[#] Perspectives on Church Government

You can see this book (and buy it, if you're so inclined) in the recommended reading column on the right, so I'm not going to paste an image here in my brief review of it.

This book has been out for about 6 months, I guess, and I have been through it twice for various reasons -- not the least of which is that I was looking for something a little less, um, one-sided than Strauch's book on Biblical Eldership. See: I think it's an important part of the in-house discussion about a topic like church polity that we not just stake out a camp and then defend it with blind zeal. If we are going to be honest about our selves and our motives, it is useful to get counsel of a reasonable few who are godly men and not necessarily of our like opinion. SUre: I have a bias about the "right answer", but men of good faith whom I respect come to a different answer than I do on this question, and it helps to see why.

One great reason to read this book is that it has affirmative and critical essays in it from two of my favorite "religious stuff" writers: Robert Reymond and James White. The really fun part here is that none of the 5 essayists are writing from a bland academic viewpoint: they are all writing in advocation of their particular demoniational viewpoint. I think the reading is always better when the writer obviously has a vested interest.

Anyway, who should read this book? Well, Christian theological "hobbyists" should read this book -- people who enjoy reading about secondary doctrines of the faith from the various non-fringe perspectives will enjoy the accessibility of this book.

I think pastors who are trying to open an ecumenical dialog with other denominations should read this book. Let's face it: seminary is not always a place where you get a balanced analysis of the practical views of the faith, and this book does a great job of not villianizing anybody. Even when Paul Zahl criticized James' White view of ecclesiology as too "high church", (which I find funny every time I read it, because Zahl is an Episcopal Bishop), it is done in the right spirit -- which is to say, it is given appropriate context to wave off any suspicion that anyone is taking a cheap shot.
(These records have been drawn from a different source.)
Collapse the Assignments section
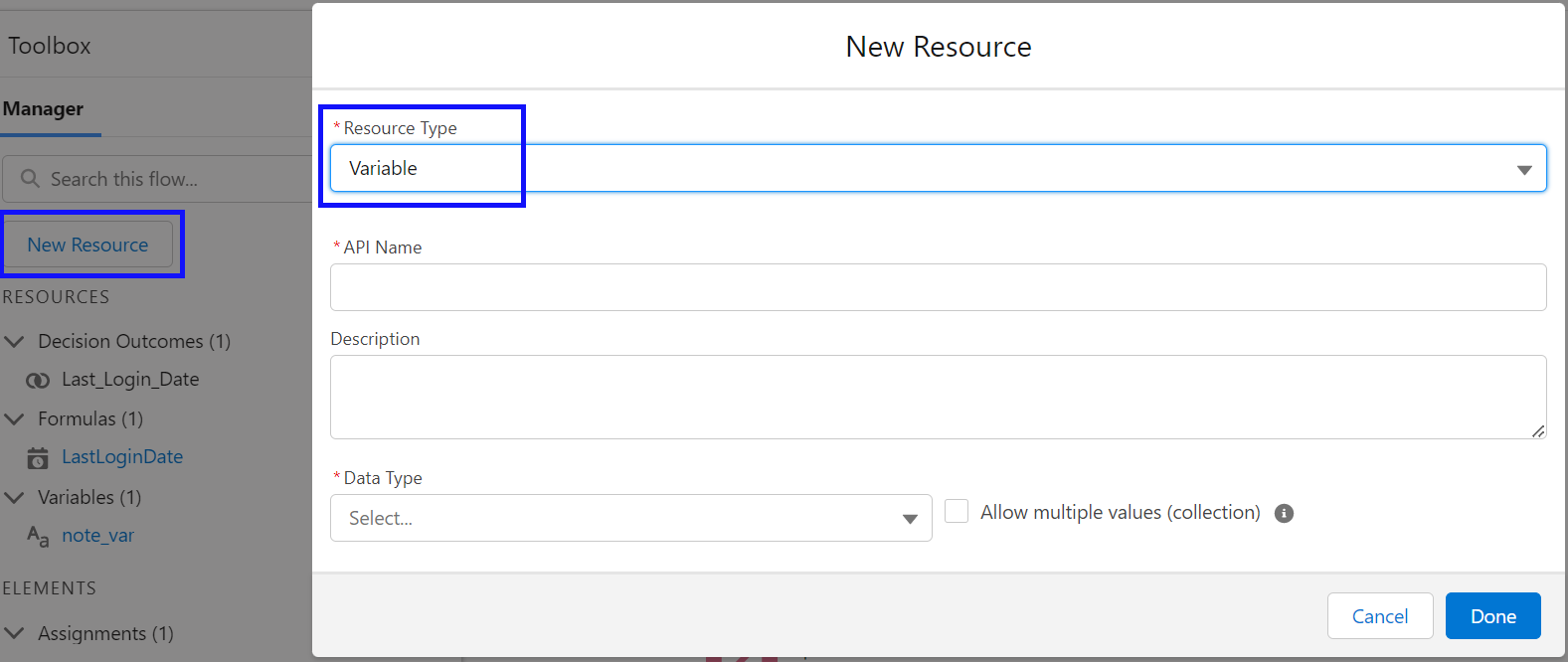Viewport: 1568px width, 662px height. [x=15, y=633]
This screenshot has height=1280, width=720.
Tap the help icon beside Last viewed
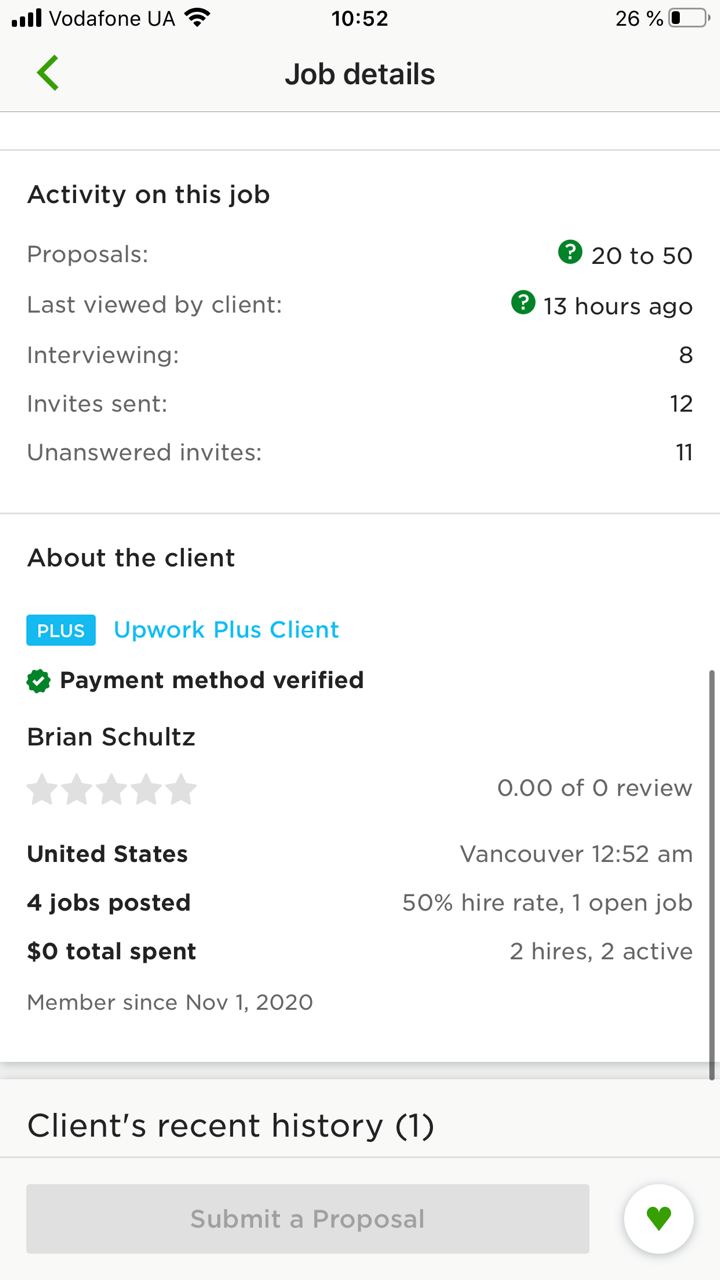(x=523, y=303)
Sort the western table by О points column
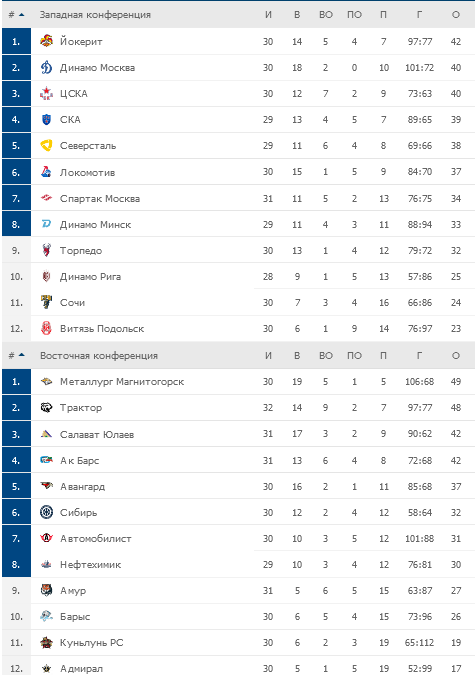 456,15
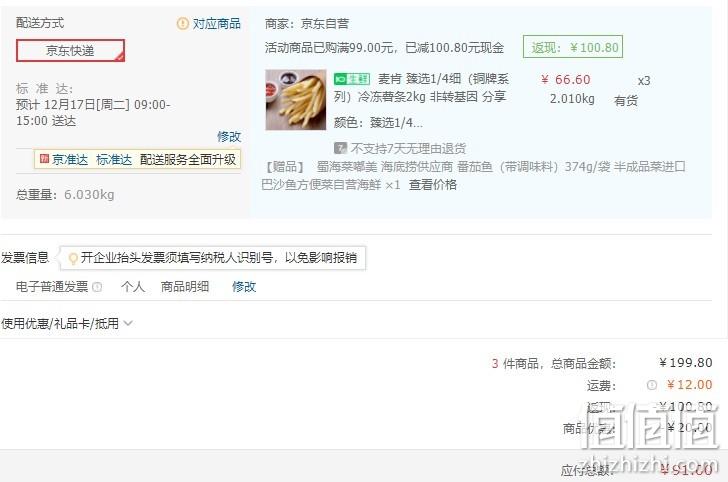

Most importantly, in our world where Evangelical laymen and "deacons" or "elders" are frequently under-informed about important (though not necessarily deal-breaking) theological matters because they are too boring or don't fit into the program of a purpose-driven church, this book is for anybody who has concerns about what the church ought to look like from the inside. Does is put every action under the microscope, testing which pass the litmus test of James 1 for true religion? No, it does not. But if your church, for example, is taking under consideration the matter of whether it ought to adopt eldership as the model of accountability and church polity, or if you do not understand why your church does what it does in terms of church polity, this book gives you the introductory summary -- complete with fair criticisms -- of each of the 5 major views of Protestant church goverment.